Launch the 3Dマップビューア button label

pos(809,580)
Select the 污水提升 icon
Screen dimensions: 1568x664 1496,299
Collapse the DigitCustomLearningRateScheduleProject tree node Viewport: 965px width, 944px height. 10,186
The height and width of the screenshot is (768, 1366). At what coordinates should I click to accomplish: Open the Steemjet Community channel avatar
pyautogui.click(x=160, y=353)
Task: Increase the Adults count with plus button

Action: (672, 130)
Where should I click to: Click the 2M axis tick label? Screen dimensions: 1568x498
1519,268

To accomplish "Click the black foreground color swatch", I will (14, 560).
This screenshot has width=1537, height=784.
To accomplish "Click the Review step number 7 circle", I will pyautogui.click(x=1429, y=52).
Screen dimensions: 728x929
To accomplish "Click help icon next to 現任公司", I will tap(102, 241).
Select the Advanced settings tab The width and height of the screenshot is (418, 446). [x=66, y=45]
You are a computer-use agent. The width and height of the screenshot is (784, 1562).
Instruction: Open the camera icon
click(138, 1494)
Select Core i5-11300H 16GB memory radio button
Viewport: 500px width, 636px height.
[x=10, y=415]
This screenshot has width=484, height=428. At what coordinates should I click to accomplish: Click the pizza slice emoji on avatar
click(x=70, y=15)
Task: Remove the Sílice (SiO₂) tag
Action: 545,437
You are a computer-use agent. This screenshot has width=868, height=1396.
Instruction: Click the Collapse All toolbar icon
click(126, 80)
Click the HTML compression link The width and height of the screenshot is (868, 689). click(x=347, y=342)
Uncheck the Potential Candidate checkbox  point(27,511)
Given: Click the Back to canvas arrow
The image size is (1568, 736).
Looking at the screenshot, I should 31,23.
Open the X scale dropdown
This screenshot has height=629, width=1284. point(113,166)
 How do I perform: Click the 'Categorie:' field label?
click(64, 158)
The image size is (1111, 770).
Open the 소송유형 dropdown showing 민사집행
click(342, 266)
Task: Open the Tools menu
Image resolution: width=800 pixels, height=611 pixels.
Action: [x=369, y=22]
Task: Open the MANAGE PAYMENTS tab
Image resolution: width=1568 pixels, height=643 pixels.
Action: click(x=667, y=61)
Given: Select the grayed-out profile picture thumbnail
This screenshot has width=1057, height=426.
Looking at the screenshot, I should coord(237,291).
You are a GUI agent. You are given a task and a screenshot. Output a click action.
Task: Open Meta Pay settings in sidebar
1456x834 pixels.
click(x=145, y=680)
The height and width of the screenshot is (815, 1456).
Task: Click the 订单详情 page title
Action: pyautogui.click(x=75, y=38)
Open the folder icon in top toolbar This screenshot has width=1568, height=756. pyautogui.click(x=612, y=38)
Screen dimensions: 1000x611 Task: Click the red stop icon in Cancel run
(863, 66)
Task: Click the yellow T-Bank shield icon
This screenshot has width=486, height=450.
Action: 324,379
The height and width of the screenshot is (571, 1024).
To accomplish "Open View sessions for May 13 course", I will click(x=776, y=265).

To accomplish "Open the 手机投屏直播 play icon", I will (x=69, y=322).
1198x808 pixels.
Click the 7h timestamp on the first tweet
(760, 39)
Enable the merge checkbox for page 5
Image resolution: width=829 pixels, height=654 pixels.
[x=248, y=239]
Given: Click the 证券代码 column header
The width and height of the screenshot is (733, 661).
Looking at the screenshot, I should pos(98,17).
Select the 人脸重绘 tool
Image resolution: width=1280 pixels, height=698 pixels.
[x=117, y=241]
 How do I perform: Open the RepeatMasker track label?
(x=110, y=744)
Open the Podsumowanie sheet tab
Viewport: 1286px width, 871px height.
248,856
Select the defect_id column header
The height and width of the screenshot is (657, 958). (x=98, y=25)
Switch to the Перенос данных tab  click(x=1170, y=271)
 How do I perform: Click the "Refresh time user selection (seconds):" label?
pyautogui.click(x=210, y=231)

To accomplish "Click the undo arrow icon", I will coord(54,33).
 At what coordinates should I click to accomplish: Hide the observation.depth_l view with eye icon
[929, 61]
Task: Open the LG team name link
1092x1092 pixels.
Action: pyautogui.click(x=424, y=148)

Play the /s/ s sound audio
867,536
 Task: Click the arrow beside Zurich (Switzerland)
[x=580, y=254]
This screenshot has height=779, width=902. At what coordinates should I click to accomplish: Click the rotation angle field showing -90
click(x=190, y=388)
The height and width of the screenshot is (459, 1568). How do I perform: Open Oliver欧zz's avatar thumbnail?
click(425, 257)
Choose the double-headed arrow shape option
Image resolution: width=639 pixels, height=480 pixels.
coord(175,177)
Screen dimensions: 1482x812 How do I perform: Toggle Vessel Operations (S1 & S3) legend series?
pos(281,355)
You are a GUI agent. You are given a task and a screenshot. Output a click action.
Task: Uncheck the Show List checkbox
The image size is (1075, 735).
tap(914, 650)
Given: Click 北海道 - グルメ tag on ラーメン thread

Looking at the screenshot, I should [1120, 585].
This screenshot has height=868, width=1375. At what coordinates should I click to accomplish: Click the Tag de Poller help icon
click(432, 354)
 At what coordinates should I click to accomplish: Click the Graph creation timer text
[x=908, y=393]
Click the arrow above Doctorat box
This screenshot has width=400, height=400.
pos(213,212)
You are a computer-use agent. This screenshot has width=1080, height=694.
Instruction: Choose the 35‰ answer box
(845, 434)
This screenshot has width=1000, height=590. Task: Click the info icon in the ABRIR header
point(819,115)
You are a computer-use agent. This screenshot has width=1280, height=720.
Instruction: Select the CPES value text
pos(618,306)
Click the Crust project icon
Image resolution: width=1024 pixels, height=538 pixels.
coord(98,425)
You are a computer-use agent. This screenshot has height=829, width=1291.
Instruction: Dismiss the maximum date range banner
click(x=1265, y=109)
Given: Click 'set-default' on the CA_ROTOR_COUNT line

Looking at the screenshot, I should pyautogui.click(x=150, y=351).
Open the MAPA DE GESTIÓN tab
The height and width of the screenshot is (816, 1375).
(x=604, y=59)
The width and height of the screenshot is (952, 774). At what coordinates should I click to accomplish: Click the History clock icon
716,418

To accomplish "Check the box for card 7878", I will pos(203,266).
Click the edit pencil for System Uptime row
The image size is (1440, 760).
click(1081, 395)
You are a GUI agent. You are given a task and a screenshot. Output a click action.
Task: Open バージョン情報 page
****************
* _AIM OF THE TASK_: In full and without alteration, write out each record.

* _WRITTEN ANSWER_:
Launch the 3Dマップビューア button label

pos(809,580)
Select the 污水提升 icon
Screen dimensions: 1568x664 1496,299
Collapse the DigitCustomLearningRateScheduleProject tree node Viewport: 965px width, 944px height. 10,186
The height and width of the screenshot is (768, 1366). At what coordinates should I click to accomplish: Open the Steemjet Community channel avatar
pyautogui.click(x=160, y=353)
Task: Increase the Adults count with plus button

Action: (672, 130)
Where should I click to: Click the 2M axis tick label? Screen dimensions: 1568x498
1519,268

To accomplish "Click the black foreground color swatch", I will (14, 560).
This screenshot has width=1537, height=784.
To accomplish "Click the Review step number 7 circle", I will pyautogui.click(x=1429, y=52).
Screen dimensions: 728x929
To accomplish "Click help icon next to 現任公司", I will tap(102, 241).
Select the Advanced settings tab The width and height of the screenshot is (418, 446). [x=66, y=45]
You are a computer-use agent. The width and height of the screenshot is (784, 1562).
Instruction: Open the camera icon
click(138, 1494)
Select Core i5-11300H 16GB memory radio button
Viewport: 500px width, 636px height.
[x=10, y=415]
This screenshot has width=484, height=428. At what coordinates should I click to accomplish: Click the pizza slice emoji on avatar
click(x=70, y=15)
Task: Remove the Sílice (SiO₂) tag
Action: 545,437
You are a computer-use agent. This screenshot has width=868, height=1396.
Instruction: Click the Collapse All toolbar icon
click(126, 80)
Click the HTML compression link The width and height of the screenshot is (868, 689). click(x=347, y=342)
Uncheck the Potential Candidate checkbox  point(27,511)
Given: Click the Back to canvas arrow
The image size is (1568, 736).
Looking at the screenshot, I should 31,23.
Open the X scale dropdown
This screenshot has height=629, width=1284. point(113,166)
 How do I perform: Click the 'Categorie:' field label?
click(64, 158)
The image size is (1111, 770).
Open the 소송유형 dropdown showing 민사집행
click(342, 266)
Task: Open the Tools menu
Image resolution: width=800 pixels, height=611 pixels.
Action: [x=369, y=22]
Task: Open the MANAGE PAYMENTS tab
Image resolution: width=1568 pixels, height=643 pixels.
Action: click(x=667, y=61)
Given: Select the grayed-out profile picture thumbnail
This screenshot has width=1057, height=426.
Looking at the screenshot, I should coord(237,291).
You are a GUI agent. You are given a task and a screenshot. Output a click action.
Task: Open Meta Pay settings in sidebar
1456x834 pixels.
click(x=145, y=680)
The height and width of the screenshot is (815, 1456).
Task: Click the 订单详情 page title
Action: pyautogui.click(x=75, y=38)
Open the folder icon in top toolbar This screenshot has width=1568, height=756. pyautogui.click(x=612, y=38)
Screen dimensions: 1000x611 Task: Click the red stop icon in Cancel run
(863, 66)
Task: Click the yellow T-Bank shield icon
This screenshot has width=486, height=450.
Action: 324,379
The height and width of the screenshot is (571, 1024).
To accomplish "Open View sessions for May 13 course", I will click(x=776, y=265).

To accomplish "Open the 手机投屏直播 play icon", I will (x=69, y=322).
1198x808 pixels.
Click the 7h timestamp on the first tweet
(760, 39)
Enable the merge checkbox for page 5
Image resolution: width=829 pixels, height=654 pixels.
[x=248, y=239]
Given: Click the 证券代码 column header
The width and height of the screenshot is (733, 661).
Looking at the screenshot, I should pos(98,17).
Select the 人脸重绘 tool
Image resolution: width=1280 pixels, height=698 pixels.
[x=117, y=241]
 How do I perform: Open the RepeatMasker track label?
(x=110, y=744)
Open the Podsumowanie sheet tab
Viewport: 1286px width, 871px height.
248,856
Select the defect_id column header
The height and width of the screenshot is (657, 958). (x=98, y=25)
Switch to the Перенос данных tab  click(x=1170, y=271)
 How do I perform: Click the "Refresh time user selection (seconds):" label?
pyautogui.click(x=210, y=231)

To accomplish "Click the undo arrow icon", I will coord(54,33).
 At what coordinates should I click to accomplish: Hide the observation.depth_l view with eye icon
[929, 61]
Task: Open the LG team name link
1092x1092 pixels.
Action: pyautogui.click(x=424, y=148)

Play the /s/ s sound audio
867,536
 Task: Click the arrow beside Zurich (Switzerland)
[x=580, y=254]
This screenshot has height=779, width=902. At what coordinates should I click to accomplish: Click the rotation angle field showing -90
click(x=190, y=388)
The height and width of the screenshot is (459, 1568). How do I perform: Open Oliver欧zz's avatar thumbnail?
click(425, 257)
Choose the double-headed arrow shape option
Image resolution: width=639 pixels, height=480 pixels.
coord(175,177)
Screen dimensions: 1482x812 How do I perform: Toggle Vessel Operations (S1 & S3) legend series?
pos(281,355)
You are a GUI agent. You are given a task and a screenshot. Output a click action.
Task: Uncheck the Show List checkbox
The image size is (1075, 735).
tap(914, 650)
Given: Click 北海道 - グルメ tag on ラーメン thread

Looking at the screenshot, I should [1120, 585].
This screenshot has height=868, width=1375. At what coordinates should I click to accomplish: Click the Tag de Poller help icon
click(432, 354)
 At what coordinates should I click to accomplish: Click the Graph creation timer text
[x=908, y=393]
Click the arrow above Doctorat box
This screenshot has width=400, height=400.
pos(213,212)
You are a computer-use agent. This screenshot has width=1080, height=694.
Instruction: Choose the 35‰ answer box
(845, 434)
This screenshot has width=1000, height=590. Task: Click the info icon in the ABRIR header
point(819,115)
You are a computer-use agent. This screenshot has width=1280, height=720.
Instruction: Select the CPES value text
pos(618,306)
Click the Crust project icon
Image resolution: width=1024 pixels, height=538 pixels.
coord(98,425)
You are a computer-use agent. This screenshot has height=829, width=1291.
Instruction: Dismiss the maximum date range banner
click(x=1265, y=109)
Given: Click 'set-default' on the CA_ROTOR_COUNT line

Looking at the screenshot, I should pyautogui.click(x=150, y=351).
Open the MAPA DE GESTIÓN tab
The height and width of the screenshot is (816, 1375).
(x=604, y=59)
The width and height of the screenshot is (952, 774). At what coordinates should I click to accomplish: Click the History clock icon
716,418

To accomplish "Check the box for card 7878", I will pos(203,266).
Click the edit pencil for System Uptime row
The image size is (1440, 760).
click(1081, 395)
You are a GUI agent. You are given a task and a screenshot. Output a click action.
Task: Open バージョン情報 page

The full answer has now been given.